Las llamadas a casa de los Teixeira

Pero el lío de aquel partido no acabó con el tema Clotet. De hecho, antes de que el Leganés hiciera público el supuesto intento de soborno, el arbitraje de Teixeira Vitienes había indignado a la parroquia granota. Las críticas contra el colegiado cántabro eran feroces y, de repente, en un foro online de aficionados levantinistas alguien hizo público el teléfono fijo de la casa del árbitro, que empezó a recibir llamadas con insultos y amenazas.

De hecho, cuando servidor llamó al mismo, la mujer del colegiado, que inicialmente quiso convencerme de que me  había equivocado al marcar, acabó reconociendo (una vez me identifiqué como periodista) la desesperación de la  casa ante el acoso que estaban sufriendo.

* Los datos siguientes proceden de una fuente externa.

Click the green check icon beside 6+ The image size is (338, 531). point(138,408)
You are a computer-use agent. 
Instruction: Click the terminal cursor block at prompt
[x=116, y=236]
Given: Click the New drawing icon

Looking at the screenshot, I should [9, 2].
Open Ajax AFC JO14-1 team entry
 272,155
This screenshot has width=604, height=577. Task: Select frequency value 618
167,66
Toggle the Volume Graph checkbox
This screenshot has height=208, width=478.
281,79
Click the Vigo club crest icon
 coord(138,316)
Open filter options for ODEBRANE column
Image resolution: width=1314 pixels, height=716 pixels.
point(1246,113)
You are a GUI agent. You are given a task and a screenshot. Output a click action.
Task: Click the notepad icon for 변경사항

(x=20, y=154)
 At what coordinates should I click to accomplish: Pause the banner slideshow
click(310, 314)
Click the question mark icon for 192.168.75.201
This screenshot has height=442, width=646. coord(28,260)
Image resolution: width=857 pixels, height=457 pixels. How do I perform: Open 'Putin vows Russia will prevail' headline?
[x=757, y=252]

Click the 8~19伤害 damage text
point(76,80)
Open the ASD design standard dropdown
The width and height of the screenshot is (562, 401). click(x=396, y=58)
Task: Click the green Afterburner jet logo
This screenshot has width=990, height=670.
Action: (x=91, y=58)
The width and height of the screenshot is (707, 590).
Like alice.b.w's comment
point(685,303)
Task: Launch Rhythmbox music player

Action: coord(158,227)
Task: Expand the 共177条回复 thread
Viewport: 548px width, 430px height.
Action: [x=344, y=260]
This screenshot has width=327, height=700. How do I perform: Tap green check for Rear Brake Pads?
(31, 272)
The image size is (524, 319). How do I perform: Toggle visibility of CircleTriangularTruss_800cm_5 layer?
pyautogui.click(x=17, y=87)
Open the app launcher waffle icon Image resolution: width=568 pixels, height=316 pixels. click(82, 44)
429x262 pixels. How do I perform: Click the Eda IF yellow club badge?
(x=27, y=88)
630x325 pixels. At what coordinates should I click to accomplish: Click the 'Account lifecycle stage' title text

Casualidad o no, Fernando Teixeira Vitienes estuvo prácticamente un año sin arbitrar al Levante -que salvó la categoría como descendido mejor clasificado tras la sorprendente no conversión en SAD del Burgos y su consiguiente pérdida de plaza en Segunda– y, cuando volvió a encontrarse con los granotas, el 16 de marzo de 2003, en Badajoz, dejó al Levante con 8, tras expulsar a Santi Carpintero, a los 42′, por doble amarilla, y Cristian Díaz (77′) y Félix Ettien (89′) con roja directa. Eso sí, señaló un penalti a favor del decano valenciano, que transformó Amato, en un choque en el que, increíblemente, los granotas acabaron llevándose un punto (1-1).